Material shown ▸
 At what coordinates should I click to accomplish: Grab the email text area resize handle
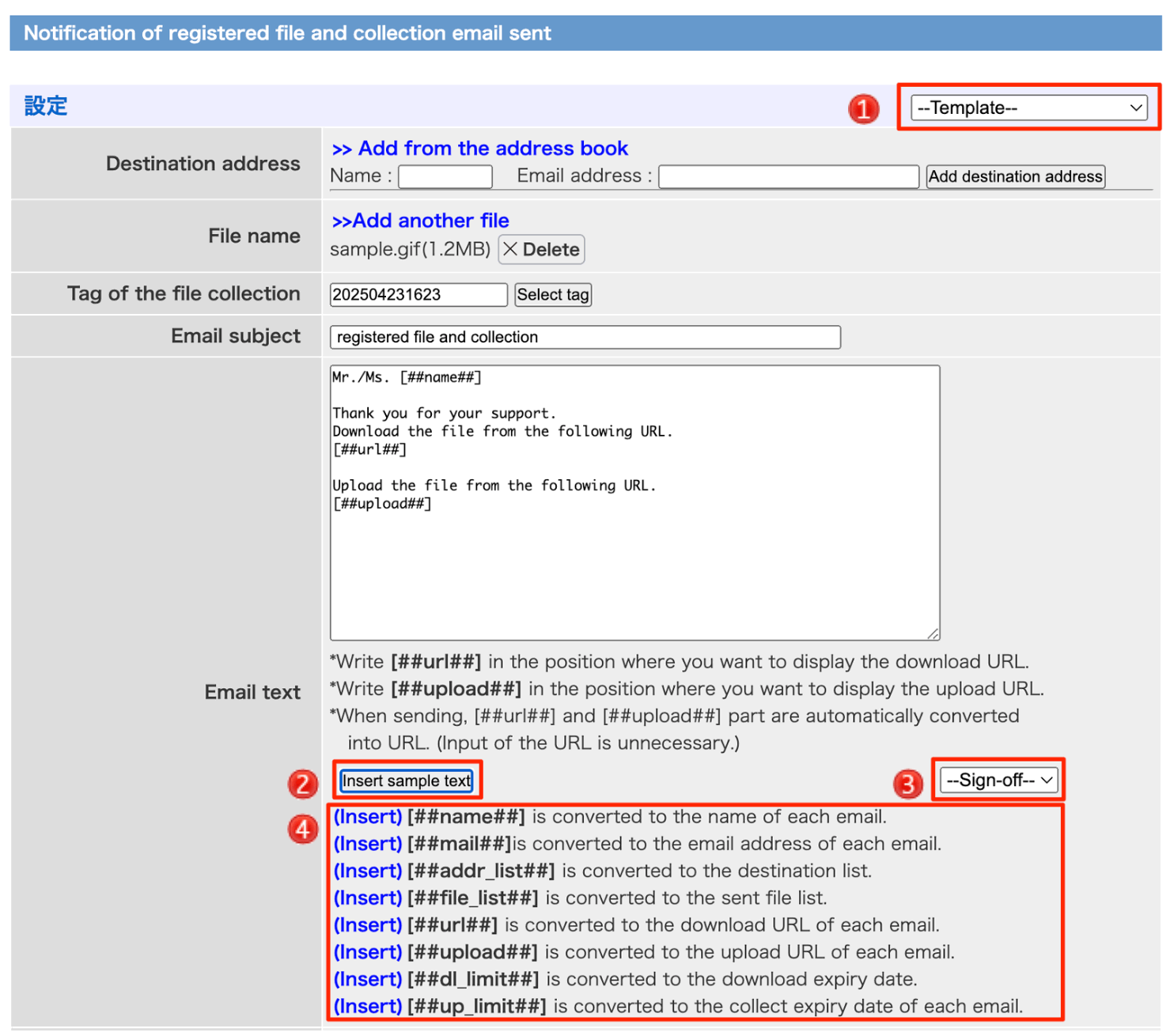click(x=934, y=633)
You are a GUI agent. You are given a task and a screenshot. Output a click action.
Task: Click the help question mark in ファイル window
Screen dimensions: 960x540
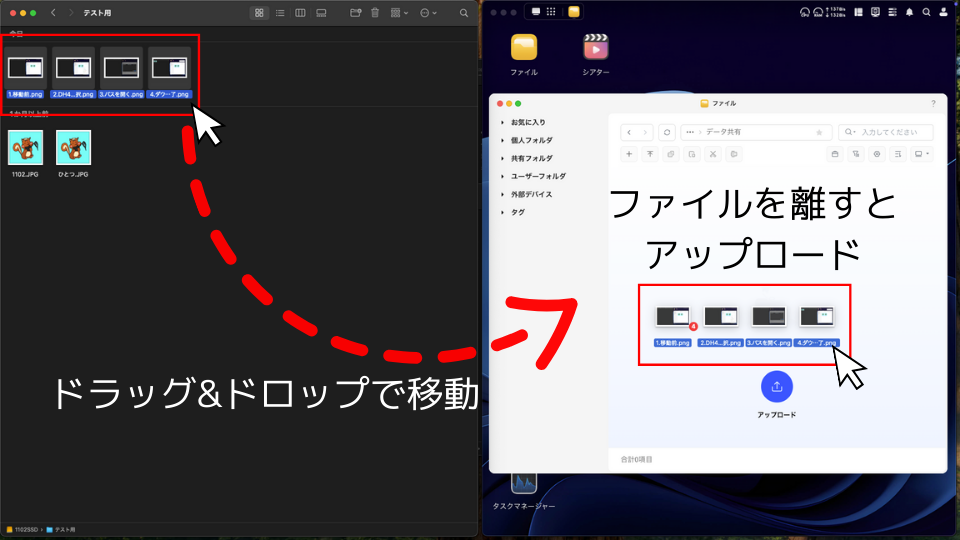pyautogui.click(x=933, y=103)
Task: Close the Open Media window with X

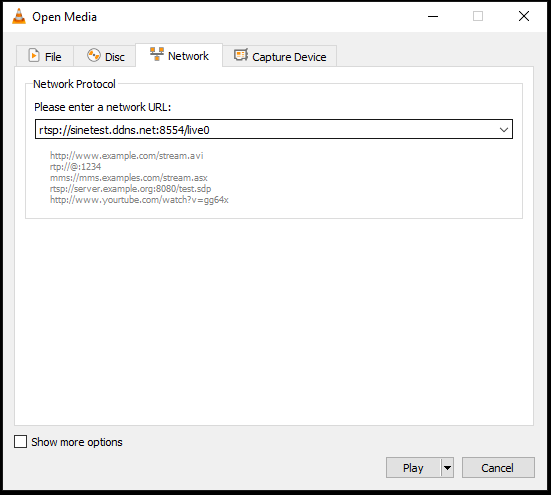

Task objective ▸ Leave the pictures behind and transcribe every record above exactly.

Reply to the exercise ▸
 At what coordinates should I click to accomplish: Grab the email text area resize handle
click(x=934, y=633)
You are a GUI agent. You are given a task and a screenshot. Output a click action.
Task: Click the help question mark in ファイル window
Screen dimensions: 960x540
pyautogui.click(x=933, y=103)
Task: Close the Open Media window with X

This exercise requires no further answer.